Segment Start: GIVEN DATA

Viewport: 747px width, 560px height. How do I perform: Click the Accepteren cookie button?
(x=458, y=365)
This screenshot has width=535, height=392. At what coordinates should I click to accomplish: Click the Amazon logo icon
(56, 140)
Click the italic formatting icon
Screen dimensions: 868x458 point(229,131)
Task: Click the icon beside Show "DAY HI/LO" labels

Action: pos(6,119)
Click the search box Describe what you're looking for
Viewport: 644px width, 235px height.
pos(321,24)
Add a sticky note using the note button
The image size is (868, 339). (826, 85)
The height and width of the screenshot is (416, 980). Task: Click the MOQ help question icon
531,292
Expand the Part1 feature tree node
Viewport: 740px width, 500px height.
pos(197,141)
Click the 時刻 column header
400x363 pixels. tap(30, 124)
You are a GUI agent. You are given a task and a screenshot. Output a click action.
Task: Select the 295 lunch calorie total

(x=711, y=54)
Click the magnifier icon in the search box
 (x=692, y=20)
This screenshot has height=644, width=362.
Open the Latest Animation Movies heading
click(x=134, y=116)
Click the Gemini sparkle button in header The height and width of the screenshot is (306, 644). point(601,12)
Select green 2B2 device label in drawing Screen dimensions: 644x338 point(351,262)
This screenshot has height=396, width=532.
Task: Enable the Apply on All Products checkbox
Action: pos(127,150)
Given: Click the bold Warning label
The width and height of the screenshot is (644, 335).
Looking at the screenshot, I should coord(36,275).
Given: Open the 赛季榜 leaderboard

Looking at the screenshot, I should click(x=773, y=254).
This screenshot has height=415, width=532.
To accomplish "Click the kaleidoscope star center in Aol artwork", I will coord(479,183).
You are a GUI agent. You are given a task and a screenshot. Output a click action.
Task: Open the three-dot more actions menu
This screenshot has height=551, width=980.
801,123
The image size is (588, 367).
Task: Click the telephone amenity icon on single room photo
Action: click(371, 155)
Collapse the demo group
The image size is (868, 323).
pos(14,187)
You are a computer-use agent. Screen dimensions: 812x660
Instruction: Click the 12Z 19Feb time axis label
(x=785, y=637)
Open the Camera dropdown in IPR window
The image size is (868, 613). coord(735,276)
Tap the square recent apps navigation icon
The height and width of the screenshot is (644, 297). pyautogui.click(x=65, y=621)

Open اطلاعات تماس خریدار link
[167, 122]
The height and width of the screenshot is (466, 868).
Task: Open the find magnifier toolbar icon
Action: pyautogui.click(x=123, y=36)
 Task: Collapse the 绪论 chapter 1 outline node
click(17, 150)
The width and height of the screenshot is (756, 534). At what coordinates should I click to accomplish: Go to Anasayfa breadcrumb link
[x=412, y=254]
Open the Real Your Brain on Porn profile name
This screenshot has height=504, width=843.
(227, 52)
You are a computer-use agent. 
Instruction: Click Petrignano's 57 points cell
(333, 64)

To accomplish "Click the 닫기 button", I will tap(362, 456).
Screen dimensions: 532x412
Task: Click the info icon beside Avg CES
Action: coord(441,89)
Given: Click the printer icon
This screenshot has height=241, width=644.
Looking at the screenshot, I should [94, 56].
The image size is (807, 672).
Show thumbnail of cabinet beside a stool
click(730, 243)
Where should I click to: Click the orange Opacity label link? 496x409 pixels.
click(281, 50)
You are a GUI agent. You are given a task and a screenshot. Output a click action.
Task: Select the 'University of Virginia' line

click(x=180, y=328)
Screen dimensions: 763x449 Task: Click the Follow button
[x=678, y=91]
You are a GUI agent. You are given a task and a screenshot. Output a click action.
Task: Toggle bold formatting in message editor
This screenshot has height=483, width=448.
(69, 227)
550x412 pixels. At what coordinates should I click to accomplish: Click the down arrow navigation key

Segment End: GIVEN DATA

● **EXERCISE DETAILS**
A faithful, word-for-word transcription of the data above is required.

● **ANSWER FOR THE TASK**
Viewport: 747px width, 560px height. How do I perform: Click the Accepteren cookie button?
(x=458, y=365)
This screenshot has width=535, height=392. At what coordinates should I click to accomplish: Click the Amazon logo icon
(56, 140)
Click the italic formatting icon
Screen dimensions: 868x458 point(229,131)
Task: Click the icon beside Show "DAY HI/LO" labels

Action: pos(6,119)
Click the search box Describe what you're looking for
Viewport: 644px width, 235px height.
pos(321,24)
Add a sticky note using the note button
The image size is (868, 339). (826, 85)
The height and width of the screenshot is (416, 980). Task: Click the MOQ help question icon
531,292
Expand the Part1 feature tree node
Viewport: 740px width, 500px height.
pos(197,141)
Click the 時刻 column header
400x363 pixels. tap(30, 124)
You are a GUI agent. You are given a task and a screenshot. Output a click action.
Task: Select the 295 lunch calorie total

(x=711, y=54)
Click the magnifier icon in the search box
 (x=692, y=20)
This screenshot has height=644, width=362.
Open the Latest Animation Movies heading
click(x=134, y=116)
Click the Gemini sparkle button in header The height and width of the screenshot is (306, 644). point(601,12)
Select green 2B2 device label in drawing Screen dimensions: 644x338 point(351,262)
This screenshot has height=396, width=532.
Task: Enable the Apply on All Products checkbox
Action: pos(127,150)
Given: Click the bold Warning label
The width and height of the screenshot is (644, 335).
Looking at the screenshot, I should coord(36,275).
Given: Open the 赛季榜 leaderboard

Looking at the screenshot, I should click(x=773, y=254).
This screenshot has height=415, width=532.
To accomplish "Click the kaleidoscope star center in Aol artwork", I will coord(479,183).
You are a GUI agent. You are given a task and a screenshot. Output a click action.
Task: Open the three-dot more actions menu
This screenshot has height=551, width=980.
801,123
The image size is (588, 367).
Task: Click the telephone amenity icon on single room photo
Action: click(371, 155)
Collapse the demo group
The image size is (868, 323).
pos(14,187)
You are a computer-use agent. Screen dimensions: 812x660
Instruction: Click the 12Z 19Feb time axis label
(x=785, y=637)
Open the Camera dropdown in IPR window
The image size is (868, 613). coord(735,276)
Tap the square recent apps navigation icon
The height and width of the screenshot is (644, 297). pyautogui.click(x=65, y=621)

Open اطلاعات تماس خریدار link
[167, 122]
The height and width of the screenshot is (466, 868).
Task: Open the find magnifier toolbar icon
Action: pyautogui.click(x=123, y=36)
 Task: Collapse the 绪论 chapter 1 outline node
click(17, 150)
The width and height of the screenshot is (756, 534). At what coordinates should I click to accomplish: Go to Anasayfa breadcrumb link
[x=412, y=254]
Open the Real Your Brain on Porn profile name
This screenshot has height=504, width=843.
(227, 52)
You are a computer-use agent. 
Instruction: Click Petrignano's 57 points cell
(333, 64)

To accomplish "Click the 닫기 button", I will tap(362, 456).
Screen dimensions: 532x412
Task: Click the info icon beside Avg CES
Action: coord(441,89)
Given: Click the printer icon
This screenshot has height=241, width=644.
Looking at the screenshot, I should [94, 56].
The image size is (807, 672).
Show thumbnail of cabinet beside a stool
click(730, 243)
Where should I click to: Click the orange Opacity label link? 496x409 pixels.
click(281, 50)
You are a GUI agent. You are given a task and a screenshot. Output a click action.
Task: Select the 'University of Virginia' line

click(x=180, y=328)
Screen dimensions: 763x449 Task: Click the Follow button
[x=678, y=91]
You are a GUI agent. You are given a task and a screenshot. Output a click action.
Task: Toggle bold formatting in message editor
This screenshot has height=483, width=448.
(69, 227)
550x412 pixels. At what coordinates should I click to accomplish: Click the down arrow navigation key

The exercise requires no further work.